Der Artikel befasst sich unter anderem mit folgenden Fragen:
Over-The-Top (OTT) TV bezeichnet die Übertragung von Film- und Fernsehinhalten über das Internet, direkt auf die Endgeräte der Nutzer, ohne dass diese auf traditionelle Rundfunkmethoden wie Kabel, Satellit oder terrestrische Übertragung angewiesen sind. Diese Art des Fernsehens hat sich in den letzten Jahren rasant entwickelt und bietet eine flexible Alternative zum herkömmlichen Fernsehen, mit der Möglichkeit, Inhalte jederzeit und überall abzurufen. Bis 2028 wird erwartet, dass der europäische OTT-TV Markt jährlich um 5,67 Prozent wächst1, bis zu einem Marktvolumen von 60 Milliarden Euro. In einer Zeit, in der die digitale Transformation diverse Branchen massiv verändert, steht die europäische Telekommunikationsbranche vor einer ihrer größten Herausforderungen – und Chancen: der Integration von Künstlicher Intelligenz (KI) und Maschinellem Lernen/Machine Learning (ML) in OTT-TV-Produkte.
Dieser Artikel bietet einen tiefgreifenden Einblick in diese Entwicklung und zeigt auf, wie KI und ML die OTT-TV-Landschaft neu formen. Beleuchtet werden sechs Innovationen:
Personalisierte Werbung, angetrieben durch KI, prägt eine neue Ära im digitalen Werbemarkt. Während TV-Werbung einst auf breite Bevölkerungssegmente zugeschnitten war, ermöglicht KI heutzutage eine präzise Zielgruppenansprache durch die schnelle und gezielte Analyse umfangreicher Datensätze. Dies führt zu individualisierten Werbespots und Anzeigen, die nicht nur gezielter platziert, sondern auch inhaltlich relevanter und ansprechender gestaltet sind. Nutzer profitieren von einer verbesserten User Experience durch weniger irrelevante Werbung und mehr Werbeinhalten, die ihren Interessen entsprechen. Für OTT-Anbieter hingegen resultieren personalisierte Anzeigen in erheblichen Wettbewerbsvorteilen, da sie zu deutlich höheren Konversionsraten führen und das Kosten-Nutzen-Verhältnis für Werbetreibende verbessern. Somit können höheren Einnahmen für alle beteiligten Unternehmen generiert werden.

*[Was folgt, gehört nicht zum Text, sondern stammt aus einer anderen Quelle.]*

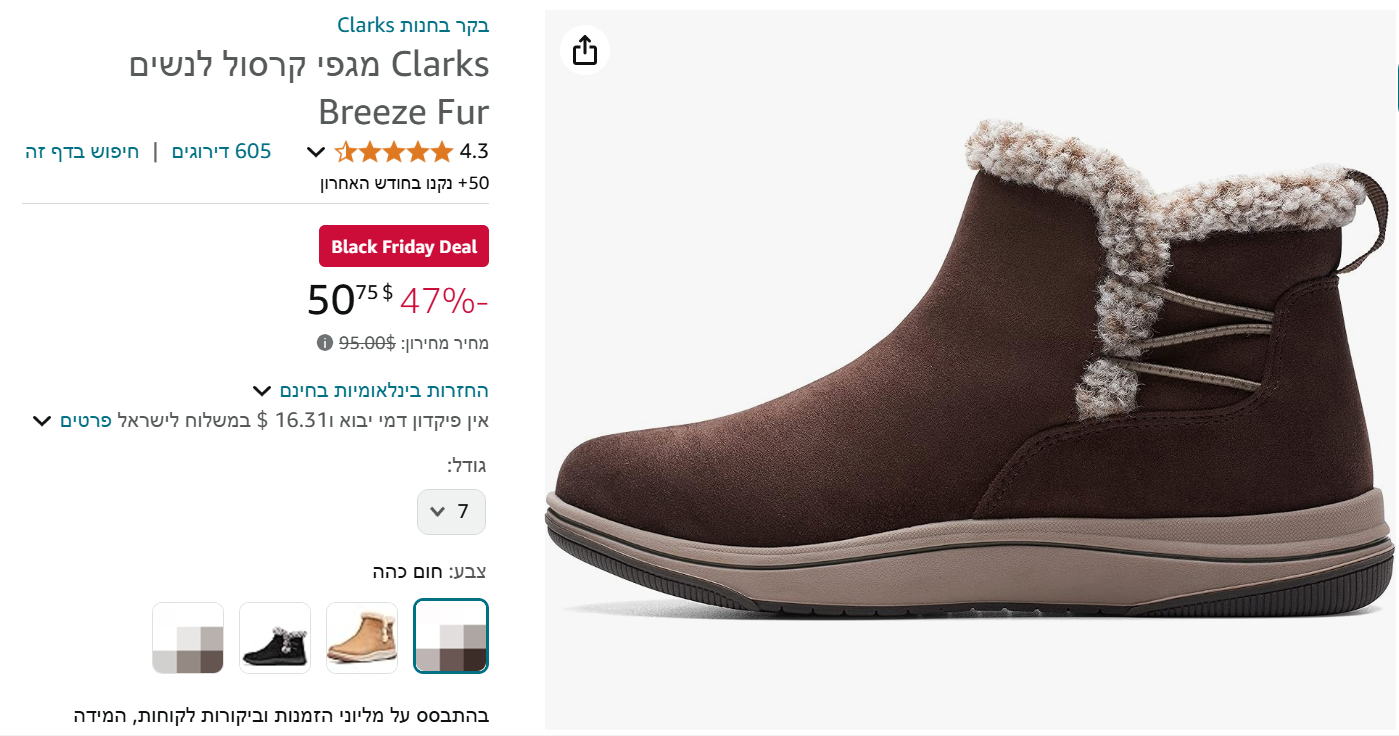Visit the Clarks store link
The image size is (1399, 736).
(x=413, y=25)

Selbstverständlich gilt es hierbei datenschutzrechtliche Aspekte zu berücksichtigen: In der Europäischen Union erfordert die Verwendung personalisierter Inhalte die explizite Zustimmung der Nutzer. KI ermöglicht so zwar eine höhere Personalisierung, muss allerdings im Einklang mit geltenden Datenschutzbestimmungen genutzt werden, um persönliche Nutzerdaten zu schützen und somit Vertrauen in die Plattformen zu stärken.

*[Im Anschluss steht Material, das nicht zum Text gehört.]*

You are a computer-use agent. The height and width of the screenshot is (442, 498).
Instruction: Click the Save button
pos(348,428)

Personalisierte Empfehlungen sind bei wachsendem OTT-TV-Markt und Content-Angebot mittlerweile von entscheidender Relevanz. KI und ML revolutionieren die Empfehlungserstellung, indem sie Echtzeitanalysen und prädiktive Modellierung nutzen. Vorschläge für Filme, Serien oder andere Inhalte basieren folglich auf einer detaillierten Analyse von Nutzerverhalten und Präferenzen. Ein positiver Nebeneffekt ist das erhöhte Nutzer-Engagement und die somit sinkende Abwanderungsrate, indem die Zeit für die Suche nach passenden Inhalten minimiert wird. Für Telekommunikationsunternehmen, die in OTT-Dienste einsteigen, bieten KI-gesteuerte Empfehlungen einen erheblichen Wettbewerbsvorteil. Sie verbessern nicht nur die Kundenbindung, sondern liefern nützliche Nutzerdaten. Diese können strategisch für gezielte Marketingkampagnen, eigene Produktionen und die Gestaltung von Preismodellen genutzt werden.
Ein konkretes Beispiel für die Implementierung personalisierter Empfehlungen ist ein europäischer Anbieter, der zeigt, wie solche Empfehlungen in Hardware integriert werden können. Bei der sprachgesteuerten Sky Fernbedienung, die mit dem eigenen Receiver verbunden ist, führt die Frage „Was soll ich schauen?“2 zu einem individuell kuratierten Panel mit Vorschlägen von verschiedenen Streaming-Diensten wie Sky (WOW TV), Netflix und Prime Video. Diese Innovation hat sich bezahlt gemacht: Mit dem OTT-Dienst WOW TV (ehemals Sky Ticket) konnte der Anbieter seinen Marktanteil im deutschen OTT-TV-Markt im Jahr 2023 im Vergleich zum Vorjahr mehr als verdoppeln3.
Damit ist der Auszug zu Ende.